As to the Hot Tub? It should be here Thursday, there's a big Corellian freighter coming in from Kamino, and I think it's on that shipment.
Now let's settle something here: don't you all think Wookiee Wrestling looks fake? There's no blood, no arms pulled out of sockets, etc. Actually, I'd go so far to say it's racist: Wookiees never get hurt in Wookiee Wrestling, but we all know what happens to any other species that tangles with them.
It's too bad Randy Jackson is dead, because I'm sure he'd have something to say about that.
BTW, I found out what happened to the Ugnaughts: they'd found a bunch of little spheres and painted them like Magic-8 balls and were planning to sell them to the Weequay Ambassador's staff here on Naboo. Only what they'd all found was a case of Tonysmo's thermal detonators. I know this because the other day when I was cleaning under the sofa, I found one and was puzzling over why someone had bothered to carefully paint it black. Luckily, I looked before I'd have just put it back on our pool table.
Meanwhile, I guess the Weequay religion works: the High Order of the Quay issued an edict just yesterday saying: "Weequay says it bad time to play pool."
Unfortunately, we all know the Weequays. :rolleyes: Armed demolitions teams have descended on billard halls all over Naboo, intent on destroying their tables. I suggest we don't film any scenes for our show in our pool room - and NO WEEQUAYS COME OVER! Is that clear with everyone?
11-02-2003, 03:40 AM
.... 12 days later...
Its total darkness. I am starving. huddled in this closet. I'm unsure of the rest of the guys, I haven't heard from anyone in the last few nights. I'm too scared to find out. It happened so quickly. We all heard the sirens - and we all saw the ships. I still do not understand why. the flurry of explosions still ring in my head. The sight of the show directors and producers being vaporized in front of us is haunting. Bodies flying about, all I could do is run. I couldn't look back. I am uncertain how long I will last. I no longer hear the screams of the others.
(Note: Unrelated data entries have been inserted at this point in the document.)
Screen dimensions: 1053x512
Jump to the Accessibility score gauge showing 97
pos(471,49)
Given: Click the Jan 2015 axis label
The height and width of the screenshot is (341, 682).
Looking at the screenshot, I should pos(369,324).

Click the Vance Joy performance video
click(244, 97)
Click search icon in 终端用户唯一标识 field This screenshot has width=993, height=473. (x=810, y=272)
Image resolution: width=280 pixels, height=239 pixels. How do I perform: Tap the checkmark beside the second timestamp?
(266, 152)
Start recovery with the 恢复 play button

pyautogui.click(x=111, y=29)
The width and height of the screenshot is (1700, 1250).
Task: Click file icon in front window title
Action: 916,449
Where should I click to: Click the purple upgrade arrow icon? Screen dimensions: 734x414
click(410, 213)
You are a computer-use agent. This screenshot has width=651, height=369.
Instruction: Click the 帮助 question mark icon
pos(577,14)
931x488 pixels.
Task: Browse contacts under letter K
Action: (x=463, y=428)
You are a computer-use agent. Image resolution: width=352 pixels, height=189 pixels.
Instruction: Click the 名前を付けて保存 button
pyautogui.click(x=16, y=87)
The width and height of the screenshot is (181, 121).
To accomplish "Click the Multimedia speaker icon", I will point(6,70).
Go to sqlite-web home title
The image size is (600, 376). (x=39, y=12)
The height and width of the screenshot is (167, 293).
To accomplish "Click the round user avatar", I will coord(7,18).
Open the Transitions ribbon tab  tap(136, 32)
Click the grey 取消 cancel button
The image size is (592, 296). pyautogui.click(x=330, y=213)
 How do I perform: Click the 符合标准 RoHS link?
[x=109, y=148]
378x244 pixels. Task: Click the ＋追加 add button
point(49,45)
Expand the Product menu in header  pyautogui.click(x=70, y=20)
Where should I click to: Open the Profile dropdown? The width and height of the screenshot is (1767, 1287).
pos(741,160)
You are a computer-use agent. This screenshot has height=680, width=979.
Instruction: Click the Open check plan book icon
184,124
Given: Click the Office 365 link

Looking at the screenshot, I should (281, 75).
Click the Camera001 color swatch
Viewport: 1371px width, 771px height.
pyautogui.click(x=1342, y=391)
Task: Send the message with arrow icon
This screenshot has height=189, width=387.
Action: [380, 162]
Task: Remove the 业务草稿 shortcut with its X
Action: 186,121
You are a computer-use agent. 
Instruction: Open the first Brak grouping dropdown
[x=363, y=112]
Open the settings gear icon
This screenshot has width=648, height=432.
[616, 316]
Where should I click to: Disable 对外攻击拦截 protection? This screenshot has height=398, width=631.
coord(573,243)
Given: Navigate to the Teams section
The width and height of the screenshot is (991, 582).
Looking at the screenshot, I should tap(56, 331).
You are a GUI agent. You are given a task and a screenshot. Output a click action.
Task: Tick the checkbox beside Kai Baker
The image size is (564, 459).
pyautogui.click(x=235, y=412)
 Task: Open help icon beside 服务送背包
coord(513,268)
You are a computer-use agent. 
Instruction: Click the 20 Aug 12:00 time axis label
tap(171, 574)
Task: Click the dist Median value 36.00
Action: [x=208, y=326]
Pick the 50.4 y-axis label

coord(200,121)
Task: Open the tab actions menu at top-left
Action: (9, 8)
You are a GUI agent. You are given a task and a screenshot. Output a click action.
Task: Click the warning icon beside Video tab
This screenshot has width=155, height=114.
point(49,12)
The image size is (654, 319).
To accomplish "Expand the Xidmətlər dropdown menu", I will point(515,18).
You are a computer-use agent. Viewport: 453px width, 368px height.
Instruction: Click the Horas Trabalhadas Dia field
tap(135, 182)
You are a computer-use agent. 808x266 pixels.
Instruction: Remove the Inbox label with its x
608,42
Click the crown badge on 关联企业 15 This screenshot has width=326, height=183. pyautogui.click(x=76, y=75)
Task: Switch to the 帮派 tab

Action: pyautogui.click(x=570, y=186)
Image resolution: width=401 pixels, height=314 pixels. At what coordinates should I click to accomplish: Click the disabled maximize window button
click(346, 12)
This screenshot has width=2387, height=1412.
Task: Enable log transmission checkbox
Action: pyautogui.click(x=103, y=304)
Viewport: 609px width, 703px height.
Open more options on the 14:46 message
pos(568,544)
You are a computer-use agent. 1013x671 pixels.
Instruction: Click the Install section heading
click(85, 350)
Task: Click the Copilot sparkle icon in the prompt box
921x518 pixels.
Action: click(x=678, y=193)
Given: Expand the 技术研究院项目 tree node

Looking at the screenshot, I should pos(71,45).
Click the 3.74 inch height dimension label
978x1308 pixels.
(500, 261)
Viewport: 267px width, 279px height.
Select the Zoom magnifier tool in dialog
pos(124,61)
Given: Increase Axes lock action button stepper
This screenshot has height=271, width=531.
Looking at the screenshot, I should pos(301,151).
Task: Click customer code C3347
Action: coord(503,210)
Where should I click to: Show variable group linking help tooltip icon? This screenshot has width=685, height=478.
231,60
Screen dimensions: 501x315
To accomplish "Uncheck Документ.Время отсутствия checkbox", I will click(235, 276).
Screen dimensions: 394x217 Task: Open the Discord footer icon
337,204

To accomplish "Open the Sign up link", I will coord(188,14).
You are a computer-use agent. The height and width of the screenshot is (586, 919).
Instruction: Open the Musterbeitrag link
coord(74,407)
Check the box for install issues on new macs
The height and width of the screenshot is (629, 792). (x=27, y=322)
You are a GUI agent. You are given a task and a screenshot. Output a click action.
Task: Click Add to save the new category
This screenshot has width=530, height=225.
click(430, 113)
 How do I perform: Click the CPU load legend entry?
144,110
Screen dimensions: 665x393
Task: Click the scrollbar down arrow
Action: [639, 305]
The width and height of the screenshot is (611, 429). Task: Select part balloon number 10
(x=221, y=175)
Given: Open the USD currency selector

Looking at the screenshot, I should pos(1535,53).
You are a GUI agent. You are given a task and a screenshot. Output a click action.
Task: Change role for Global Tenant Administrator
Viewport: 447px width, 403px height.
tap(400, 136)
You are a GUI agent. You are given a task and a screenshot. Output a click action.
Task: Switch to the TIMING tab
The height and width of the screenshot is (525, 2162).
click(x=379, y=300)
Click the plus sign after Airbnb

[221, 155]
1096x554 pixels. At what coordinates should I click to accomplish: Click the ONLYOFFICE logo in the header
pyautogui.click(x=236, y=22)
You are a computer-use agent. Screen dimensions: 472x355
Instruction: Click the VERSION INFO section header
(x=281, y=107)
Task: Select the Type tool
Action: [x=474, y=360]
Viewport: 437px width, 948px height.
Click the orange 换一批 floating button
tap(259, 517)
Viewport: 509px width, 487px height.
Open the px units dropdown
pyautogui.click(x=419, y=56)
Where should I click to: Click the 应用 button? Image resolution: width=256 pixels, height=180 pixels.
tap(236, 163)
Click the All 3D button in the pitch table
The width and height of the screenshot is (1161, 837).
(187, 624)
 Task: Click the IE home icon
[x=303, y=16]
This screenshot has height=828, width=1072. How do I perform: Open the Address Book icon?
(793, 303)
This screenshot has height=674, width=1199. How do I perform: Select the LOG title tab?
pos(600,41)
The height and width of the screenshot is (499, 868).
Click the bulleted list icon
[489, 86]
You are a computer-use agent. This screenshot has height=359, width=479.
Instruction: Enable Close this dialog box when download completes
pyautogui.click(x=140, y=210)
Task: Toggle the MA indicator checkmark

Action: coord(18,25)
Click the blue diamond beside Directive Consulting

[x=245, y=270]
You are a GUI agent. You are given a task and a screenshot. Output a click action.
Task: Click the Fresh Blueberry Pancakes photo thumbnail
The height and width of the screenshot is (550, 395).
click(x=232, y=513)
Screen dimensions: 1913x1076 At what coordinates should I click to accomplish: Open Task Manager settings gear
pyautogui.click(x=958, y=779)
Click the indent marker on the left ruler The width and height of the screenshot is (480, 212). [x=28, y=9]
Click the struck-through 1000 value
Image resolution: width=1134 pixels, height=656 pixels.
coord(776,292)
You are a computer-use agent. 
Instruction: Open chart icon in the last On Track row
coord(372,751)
I assume they are either dead, or have found a way out. The scratching is persistent. whatever it is - is still out there. waiting. I feel lucky to have stashed a bit of bothan crackers in the back of this closet - but the box is almost depleted. The batteries from my lightsaber pen light is dimming. No more captain crunch around to get another. I managed to get a peek the other day - and saw one of them. They look to be of Vulptereen decent. I haven't seen one since the big pod race a few years back. They looked so nice. I am unsure what has come over them, but now it seems as its spreading. They are much quicker now... I hope to last. I fear for the others.. I hope they are safe.. I think its morning, and I hope they don't like the suns.. Its almost time to make my move... to find the others..
11-03-2003, 05:23 PM
Well, that was something. I dont know who else survived though. I think the came for Plo Koon. I thoought I heard a noise from Tonysmo's room. Gonna have to go check. Good thing I kept those leftover Bantha Burgers and Fambaa Flakes in my room. Really thirsty and need a bowel movement. I am gonna brave the outside of my hiding spot. If I dont come back tell my friends they were cool. Blaster charged to full and this lightsaber is charged as well. Here goes................
11-11-2003, 11:05 AM
Well havent found anyone yet, but the re is alot of rummage. Gonna have tolook around more. I thinkTonysmo might have evaporated or it was just mice in his room. Havent seen Tycho, but I took his collection though. If he comes back,I will give it to him but highly doubt that he will be back. Gonna look somemore. Found my way to the kitchen, good thing as I am starving. I have lost 20 pounds in the last 2 weeks.
11-17-2003, 10:29 AM
Kool-Aid killer bursts thru the door and says "All you chumps clear out. This show has been cancelled due to low interest." And he wanders off muttering to himself about nothing important.